The other two technical remarks refer to the step size and the stopping criterion, so if we set these to something simpler, we should already be able to do a first run.

We have to specify

- that we want to use the new retraction,
- a simple step size and stopping criterion

We start with a certain point of cost

```
p0 = [zeros(d)...,1.0]
f(M,p0)
```

`444.60374551157634`

Then we can run our first solver, where we have to overwrite a few defaults, which would use functions we do not (yet) have. We will discuss these in the next steps.

```
q1 = gradient_descent(M, f, grad_f, p0;
retraction_method = ProjectionRetraction(), # state, that we use the retraction from above
stepsize = DecreasingStepsize(M; length=1.0), # A simple step size
stopping_criterion = StopAfterIteration(10), # A simple stopping crtierion
X = zeros(d+1), # how we define/represent tangent vectors
)
f(M,q1)
```

`162.4000287847332`

We at least see, that the function value decreased.
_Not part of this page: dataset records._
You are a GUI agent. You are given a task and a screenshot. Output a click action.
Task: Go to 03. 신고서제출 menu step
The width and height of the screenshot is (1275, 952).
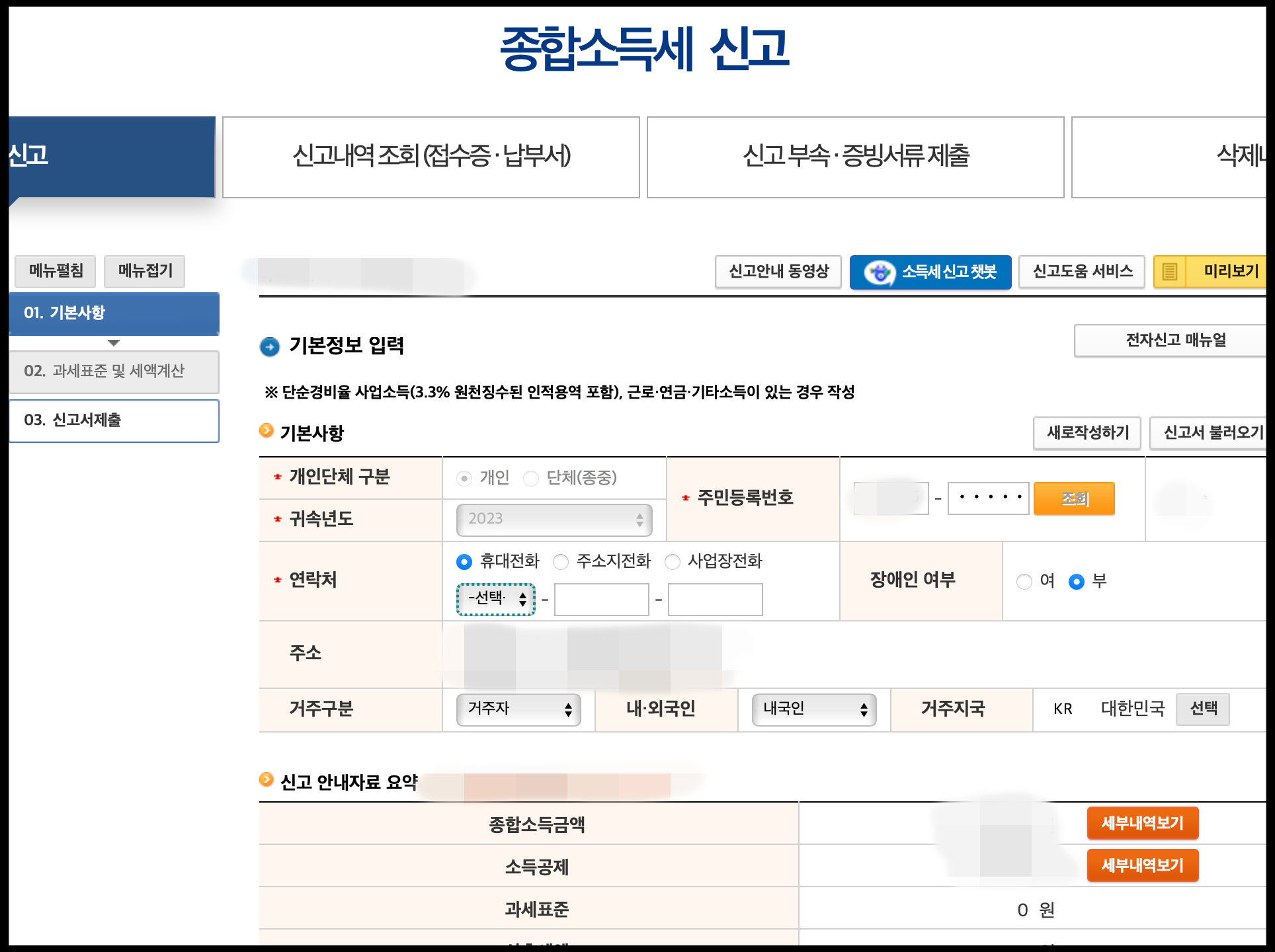pos(114,420)
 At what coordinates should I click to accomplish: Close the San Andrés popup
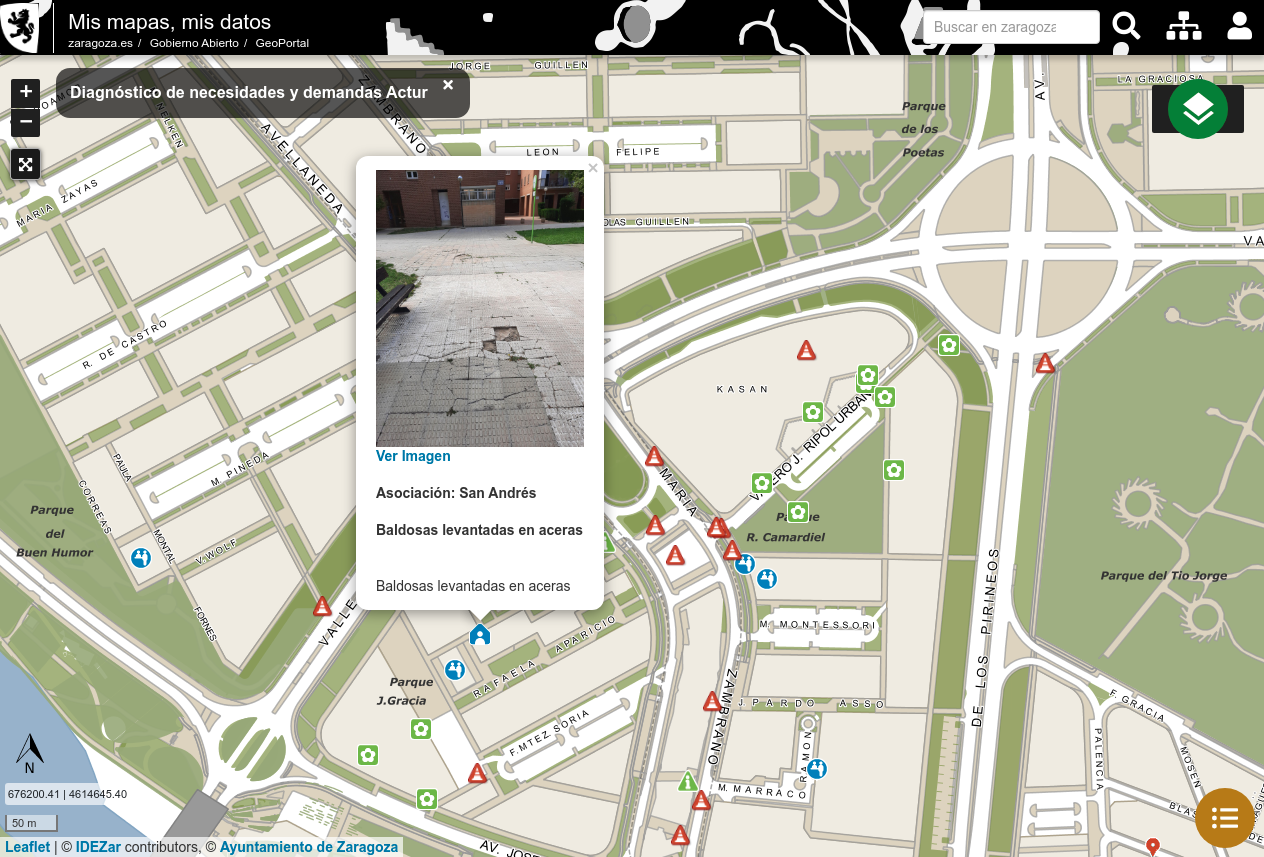tap(593, 168)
### Norm and maximal step size.

To use more advanced stopping criteria and step sizes we first need an`inner`

`(M, p, X)`

. We also need a `max_stepsize`

`(M)`

, to avoid having too large steps on positively curved manifolds like our scaled sphere in this example

```
import ManifoldsBase: inner
import Manopt: max_stepsize
inner(M::ScaledSphere, p, X,Y) = dot(X,Y) # inherited from the embedding
# set the maximal allowed stepsize to injectivity radius.
Manopt.max_stepsize(M::ScaledSphere) = M.radius*π
```

Then we can use the default step size (`ArmijoLinesearch`

) and the default stopping criterion, which checks for a small gradient Norm

```
q2 = gradient_descent(M, f, grad_f, p0;
retraction_method = ProjectionRetraction(), # as before
X = zeros(d+1), # as before
)
f(M, q2)
```

`9.772830131357024`

### Making life easier: default retraction and zero vector

To initialize tangent vector memory, the function `zero_vector`

`(M,p)`

is called. Similarly, the most-used retraction is returned by `default_retraction_method`

We can use both here, to make subsequent calls to the solver less verbose. We define

```
import ManifoldsBase: zero_vector, default_retraction_method
zero_vector(M::ScaledSphere, p) = zeros(M.dimension+1)
default_retraction_method(M::ScaledSphere) = ProjectionRetraction()
```

`default_retraction_method (generic function with 20 methods)`

and now we can even just call

```
q3 = gradient_descent(M, f, grad_f, p0)
f(M, q3)
```

`9.772830131357024`

But we for example automatically also get the possibility to obtain debug information like

`gradient_descent(M, f, grad_f, p0; debug = [:Iteration, :Cost, :Stepsize, 25, :GradientNorm, :Stop, "\n"]);`

```
Initial f(x): 444.603746
# 25 f(x): 9.772836s:0.01851892669284175|grad f(p)|:0.027709997662907597
# 50 f(x): 9.772830s:0.01851892669284175|grad f(p)|:0.00035050862606229735
# 75 f(x): 9.772830s:0.01671333134028968|grad f(p)|:3.5186467891885363e-6
The algorithm reached approximately critical point after 81 iterations; the gradient norm (8.510619620990863e-9) is less than 1.0e-8.
```

see How to Print Debug Output for more details.

## Literature

- [Kar77]
- H. Karcher.
*Riemannian center of mass and mollifier smoothing*. Communications on Pure and Applied Mathematics**30**, 509–541 (1977).